Kevin Thompson, chief executive officer of Solarwinds Inc., center, cheers while ringing the opening bell during the company’s initial public offering (IPO) on the floor of the New York Stock Exchange (NYSE) in New York, U.S., on Friday, Oct. 19, 2018. The rebound in U.S. stocks lost steam as investors assessed the latest batch of corporate earnings and simmering geopolitical tensions ahead of the weekend.
Victor J. Blue | Bloomberg | Getty Images
Shares of IT management software maker SolarWinds are down 23% this week after the company disclosed a cyberattack against its software that affected U.S. government customers. The hack could have a considerable impact on prominent organizations, and potentially on the company’s future.

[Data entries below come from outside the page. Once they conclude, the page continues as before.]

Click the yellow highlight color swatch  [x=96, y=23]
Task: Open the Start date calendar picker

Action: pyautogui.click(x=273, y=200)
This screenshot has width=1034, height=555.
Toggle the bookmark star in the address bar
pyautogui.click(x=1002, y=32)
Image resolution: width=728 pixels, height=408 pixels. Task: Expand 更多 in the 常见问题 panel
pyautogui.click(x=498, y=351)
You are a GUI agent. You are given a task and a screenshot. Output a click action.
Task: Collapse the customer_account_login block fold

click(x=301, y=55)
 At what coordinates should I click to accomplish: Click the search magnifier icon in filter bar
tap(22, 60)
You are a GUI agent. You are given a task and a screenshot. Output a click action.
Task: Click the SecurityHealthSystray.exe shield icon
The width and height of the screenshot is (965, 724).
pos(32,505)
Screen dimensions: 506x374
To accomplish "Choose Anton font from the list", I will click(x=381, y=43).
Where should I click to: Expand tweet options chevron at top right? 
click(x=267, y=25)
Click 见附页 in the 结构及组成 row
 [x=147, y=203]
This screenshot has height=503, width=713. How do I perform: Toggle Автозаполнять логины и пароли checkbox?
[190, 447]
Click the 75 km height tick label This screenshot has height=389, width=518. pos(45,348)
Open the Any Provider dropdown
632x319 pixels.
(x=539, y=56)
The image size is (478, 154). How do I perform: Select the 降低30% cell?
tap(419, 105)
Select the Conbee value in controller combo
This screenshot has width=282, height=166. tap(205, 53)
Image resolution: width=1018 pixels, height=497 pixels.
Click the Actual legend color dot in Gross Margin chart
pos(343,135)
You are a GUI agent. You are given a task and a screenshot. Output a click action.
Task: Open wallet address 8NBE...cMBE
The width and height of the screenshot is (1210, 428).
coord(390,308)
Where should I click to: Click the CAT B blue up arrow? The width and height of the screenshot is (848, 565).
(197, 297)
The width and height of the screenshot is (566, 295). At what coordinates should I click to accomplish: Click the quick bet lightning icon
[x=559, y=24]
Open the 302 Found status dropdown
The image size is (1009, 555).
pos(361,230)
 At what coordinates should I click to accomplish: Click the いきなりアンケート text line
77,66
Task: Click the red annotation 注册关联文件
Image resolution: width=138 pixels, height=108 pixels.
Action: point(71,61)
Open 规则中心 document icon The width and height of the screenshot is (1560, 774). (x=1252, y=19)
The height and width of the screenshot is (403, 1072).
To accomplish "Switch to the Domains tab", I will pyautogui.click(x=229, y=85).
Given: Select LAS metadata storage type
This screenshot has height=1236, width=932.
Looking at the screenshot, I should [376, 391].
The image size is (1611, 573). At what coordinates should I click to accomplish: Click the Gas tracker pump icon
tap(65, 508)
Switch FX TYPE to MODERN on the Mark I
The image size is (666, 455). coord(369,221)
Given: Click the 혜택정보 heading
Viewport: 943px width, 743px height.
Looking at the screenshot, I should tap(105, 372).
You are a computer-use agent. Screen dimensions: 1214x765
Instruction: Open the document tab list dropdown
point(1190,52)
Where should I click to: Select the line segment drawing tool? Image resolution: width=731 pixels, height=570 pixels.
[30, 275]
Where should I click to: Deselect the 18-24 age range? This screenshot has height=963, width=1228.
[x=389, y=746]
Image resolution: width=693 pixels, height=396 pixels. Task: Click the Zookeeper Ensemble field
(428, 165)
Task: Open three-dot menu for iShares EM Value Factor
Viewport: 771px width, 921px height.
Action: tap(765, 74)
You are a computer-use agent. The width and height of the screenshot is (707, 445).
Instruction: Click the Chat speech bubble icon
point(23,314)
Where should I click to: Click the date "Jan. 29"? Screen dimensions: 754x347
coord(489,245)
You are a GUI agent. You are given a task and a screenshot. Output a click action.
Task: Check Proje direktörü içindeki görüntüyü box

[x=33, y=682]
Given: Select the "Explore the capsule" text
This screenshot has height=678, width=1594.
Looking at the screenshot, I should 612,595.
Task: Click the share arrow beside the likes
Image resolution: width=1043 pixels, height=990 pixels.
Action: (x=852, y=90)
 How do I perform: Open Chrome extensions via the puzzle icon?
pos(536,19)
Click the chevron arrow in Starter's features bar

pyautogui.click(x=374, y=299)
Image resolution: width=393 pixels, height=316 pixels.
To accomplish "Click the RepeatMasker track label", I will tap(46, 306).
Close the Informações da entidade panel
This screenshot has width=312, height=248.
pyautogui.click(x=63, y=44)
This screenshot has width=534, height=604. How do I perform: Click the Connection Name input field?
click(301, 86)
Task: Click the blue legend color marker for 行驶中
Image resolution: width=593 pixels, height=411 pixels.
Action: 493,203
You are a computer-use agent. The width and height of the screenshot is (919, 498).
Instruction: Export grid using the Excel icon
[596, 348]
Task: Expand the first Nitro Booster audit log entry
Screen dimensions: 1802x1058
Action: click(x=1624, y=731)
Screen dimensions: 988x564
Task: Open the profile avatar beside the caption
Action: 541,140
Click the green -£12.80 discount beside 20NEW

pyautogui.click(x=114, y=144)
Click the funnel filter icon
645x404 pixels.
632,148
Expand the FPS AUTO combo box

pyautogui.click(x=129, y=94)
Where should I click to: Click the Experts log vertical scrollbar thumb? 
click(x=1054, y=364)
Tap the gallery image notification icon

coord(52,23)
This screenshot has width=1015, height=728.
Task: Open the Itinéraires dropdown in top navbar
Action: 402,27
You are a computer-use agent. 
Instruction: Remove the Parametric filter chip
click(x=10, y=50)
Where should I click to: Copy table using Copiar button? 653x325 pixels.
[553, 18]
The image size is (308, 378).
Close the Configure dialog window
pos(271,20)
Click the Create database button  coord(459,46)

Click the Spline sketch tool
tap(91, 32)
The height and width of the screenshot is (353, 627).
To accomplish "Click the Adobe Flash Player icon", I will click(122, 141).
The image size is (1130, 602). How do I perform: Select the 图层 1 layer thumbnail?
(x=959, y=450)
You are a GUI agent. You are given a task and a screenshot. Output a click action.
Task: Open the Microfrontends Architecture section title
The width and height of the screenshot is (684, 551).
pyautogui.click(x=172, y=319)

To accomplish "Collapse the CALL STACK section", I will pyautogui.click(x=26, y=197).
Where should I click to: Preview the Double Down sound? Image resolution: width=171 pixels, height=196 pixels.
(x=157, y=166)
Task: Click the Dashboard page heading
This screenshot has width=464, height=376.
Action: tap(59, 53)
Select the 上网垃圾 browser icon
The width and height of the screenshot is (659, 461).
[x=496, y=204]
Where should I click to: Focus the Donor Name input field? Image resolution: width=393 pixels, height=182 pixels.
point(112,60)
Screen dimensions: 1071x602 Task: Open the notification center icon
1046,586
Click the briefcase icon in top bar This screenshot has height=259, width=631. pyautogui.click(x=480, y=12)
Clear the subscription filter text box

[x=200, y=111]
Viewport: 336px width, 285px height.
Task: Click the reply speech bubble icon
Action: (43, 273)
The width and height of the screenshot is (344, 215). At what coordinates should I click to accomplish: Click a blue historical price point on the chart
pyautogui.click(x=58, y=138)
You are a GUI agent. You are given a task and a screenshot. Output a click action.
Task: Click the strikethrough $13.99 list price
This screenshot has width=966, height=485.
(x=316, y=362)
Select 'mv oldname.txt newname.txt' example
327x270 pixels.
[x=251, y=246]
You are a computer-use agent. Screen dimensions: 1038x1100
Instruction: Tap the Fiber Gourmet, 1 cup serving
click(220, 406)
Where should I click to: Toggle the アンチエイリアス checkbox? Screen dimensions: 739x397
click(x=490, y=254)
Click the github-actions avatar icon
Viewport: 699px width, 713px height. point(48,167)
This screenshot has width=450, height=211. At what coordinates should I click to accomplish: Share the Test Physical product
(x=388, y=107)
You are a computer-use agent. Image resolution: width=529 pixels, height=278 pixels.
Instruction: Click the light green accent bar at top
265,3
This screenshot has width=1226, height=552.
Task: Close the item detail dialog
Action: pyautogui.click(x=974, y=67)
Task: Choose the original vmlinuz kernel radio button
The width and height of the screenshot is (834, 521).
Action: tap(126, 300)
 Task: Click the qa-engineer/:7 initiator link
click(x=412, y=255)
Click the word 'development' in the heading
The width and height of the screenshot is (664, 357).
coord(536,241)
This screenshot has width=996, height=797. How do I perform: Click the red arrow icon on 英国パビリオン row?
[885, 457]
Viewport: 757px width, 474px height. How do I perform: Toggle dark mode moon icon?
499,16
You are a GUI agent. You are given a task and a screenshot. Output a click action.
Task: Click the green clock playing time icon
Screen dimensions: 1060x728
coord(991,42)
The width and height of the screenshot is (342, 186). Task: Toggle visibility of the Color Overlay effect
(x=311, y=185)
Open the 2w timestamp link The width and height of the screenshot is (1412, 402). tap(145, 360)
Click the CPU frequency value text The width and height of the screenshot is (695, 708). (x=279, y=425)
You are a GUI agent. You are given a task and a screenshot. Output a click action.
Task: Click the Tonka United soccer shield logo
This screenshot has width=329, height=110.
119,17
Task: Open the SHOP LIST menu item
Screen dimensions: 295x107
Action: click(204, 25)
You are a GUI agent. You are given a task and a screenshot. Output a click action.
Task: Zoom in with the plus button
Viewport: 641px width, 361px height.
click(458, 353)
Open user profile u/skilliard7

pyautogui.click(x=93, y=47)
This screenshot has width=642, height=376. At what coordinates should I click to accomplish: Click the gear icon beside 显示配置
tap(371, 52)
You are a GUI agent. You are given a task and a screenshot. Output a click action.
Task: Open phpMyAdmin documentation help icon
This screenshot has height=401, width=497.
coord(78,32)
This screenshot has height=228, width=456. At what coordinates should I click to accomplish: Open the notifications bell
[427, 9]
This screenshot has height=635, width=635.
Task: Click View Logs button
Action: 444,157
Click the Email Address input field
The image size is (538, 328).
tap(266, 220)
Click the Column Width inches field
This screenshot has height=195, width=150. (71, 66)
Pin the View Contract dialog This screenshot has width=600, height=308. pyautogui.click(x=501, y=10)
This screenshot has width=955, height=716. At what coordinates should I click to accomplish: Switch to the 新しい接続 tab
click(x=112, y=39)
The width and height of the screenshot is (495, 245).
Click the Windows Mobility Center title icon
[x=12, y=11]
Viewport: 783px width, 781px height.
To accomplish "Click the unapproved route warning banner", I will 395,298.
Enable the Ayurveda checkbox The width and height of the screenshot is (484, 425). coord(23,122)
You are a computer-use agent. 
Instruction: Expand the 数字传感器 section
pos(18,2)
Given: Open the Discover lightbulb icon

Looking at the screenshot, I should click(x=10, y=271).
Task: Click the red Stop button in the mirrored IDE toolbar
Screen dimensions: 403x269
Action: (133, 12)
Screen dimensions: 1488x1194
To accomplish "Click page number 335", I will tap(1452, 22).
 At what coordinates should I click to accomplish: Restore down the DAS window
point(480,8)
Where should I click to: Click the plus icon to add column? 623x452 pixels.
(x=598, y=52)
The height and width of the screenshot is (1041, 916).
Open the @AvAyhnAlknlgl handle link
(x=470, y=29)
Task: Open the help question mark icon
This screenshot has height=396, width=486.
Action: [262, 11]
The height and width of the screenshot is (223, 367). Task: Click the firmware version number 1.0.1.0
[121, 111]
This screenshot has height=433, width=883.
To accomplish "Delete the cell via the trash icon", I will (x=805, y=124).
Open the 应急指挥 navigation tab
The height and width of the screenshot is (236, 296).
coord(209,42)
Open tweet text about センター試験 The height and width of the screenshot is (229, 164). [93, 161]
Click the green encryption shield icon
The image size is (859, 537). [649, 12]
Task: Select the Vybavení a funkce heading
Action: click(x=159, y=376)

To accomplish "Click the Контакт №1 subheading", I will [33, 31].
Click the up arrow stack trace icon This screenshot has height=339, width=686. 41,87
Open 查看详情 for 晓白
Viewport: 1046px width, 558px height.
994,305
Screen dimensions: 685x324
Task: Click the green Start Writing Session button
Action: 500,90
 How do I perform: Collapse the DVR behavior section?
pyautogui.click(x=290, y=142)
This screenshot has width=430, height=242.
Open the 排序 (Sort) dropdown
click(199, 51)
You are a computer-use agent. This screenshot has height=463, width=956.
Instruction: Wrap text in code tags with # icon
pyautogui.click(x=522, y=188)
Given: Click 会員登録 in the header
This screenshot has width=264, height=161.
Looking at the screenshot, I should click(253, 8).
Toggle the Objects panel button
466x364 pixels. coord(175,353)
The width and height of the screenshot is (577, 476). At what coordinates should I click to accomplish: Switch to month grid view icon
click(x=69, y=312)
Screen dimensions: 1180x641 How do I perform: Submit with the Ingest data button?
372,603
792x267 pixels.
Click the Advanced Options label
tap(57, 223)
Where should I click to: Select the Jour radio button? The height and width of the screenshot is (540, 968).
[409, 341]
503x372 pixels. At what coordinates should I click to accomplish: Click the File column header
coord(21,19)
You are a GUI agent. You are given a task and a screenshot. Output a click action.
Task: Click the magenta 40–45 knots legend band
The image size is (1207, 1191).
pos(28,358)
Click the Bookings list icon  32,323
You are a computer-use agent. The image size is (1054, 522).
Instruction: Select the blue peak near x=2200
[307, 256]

SolarWinds, based in Austin, Texas, offers a variety of tools organizations can use to manage their software. Competitors include BMC, CA, Cisco and IBM. The company has over 300,000 customers, and the U.S. government is a notable part of its customer base.
“We depend on the U.S. federal government in certain calendar quarters for a meaningful portion of our on-premise license sales,” SolarWinds said in its most recent annual report. “The delay or loss of these sales may harm our operating results.”
The meltdown began on Dec. 13 when Reuters reported that hackers potentially linked to Russia had gained access to email systems at the U.S. Commerce and Treasury departments, and that the attackers got in by way of SolarWinds software updates. The New York Times later said the Defense Department, State Department and Department of Homeland Security were affected.
The Homeland Security agency on Sunday instructed federal agencies that were affected to disconnect or power down certain versions of SolarWinds software in their networks. Microsoft warned customers its antivirus tool would begin blocking malicious SolarWinds software.
A page that has been removed from SolarWinds’ website boasted that “all five branches of the U.S. military” were customers, along with many major federal agencies.
In a Dec. 14 regulatory filing, SolarWinds said that it estimated less than 10% of its customers had software that contained the vulnerability, and that it had sent an alert to customers that might have been affected. The company said it believed the vulnerability was added into its software between March and June.
Reuters reported, citing unnamed people, that the SolarWinds attack is related to a breach of software tools maintained by security company FireEye, an incident FireEye disclosed on Dec. 8.
Shares were down 0.2%, after an 8% fall on Tuesday and a nearly 17% fall on Monday, which was the stock’s worst trading day since the company went public in 2018.
Still, one analyst isn’t so sure the attack, which Microsoft dubbed Solorigate, will have a major impact on the company.
“We believe the SolarWinds brand will remain intact as customers continue to seek the company’s attractive value proposition,” JMP Securities analyst Erik Suppiger, who has the equivalent of a buy rating on SolarWinds stock, wrote in a note distributed to clients on Tuesday.
Filings show that two private-equity firms, Silver Lake and Thoma Bravo, sold some of their SolarWinds stock on Dec. 7 at $21.97 per share, before this week’s fall. The firms acquired SolarWinds for $4.5 billion in 2016 and owned more than 80% of the company after its initial public offering. Today six of SolarWinds’ 11 board members have ties to Silver Lake or Thoma Bravo.
On Dec. 9 SolarWinds said that its CEO for the past decade, Kevin Thompson, had resigned two days earlier, and announced that Sudhakar Ramakrishna, CEO of privately held Pulse Secure, would replace Thompson.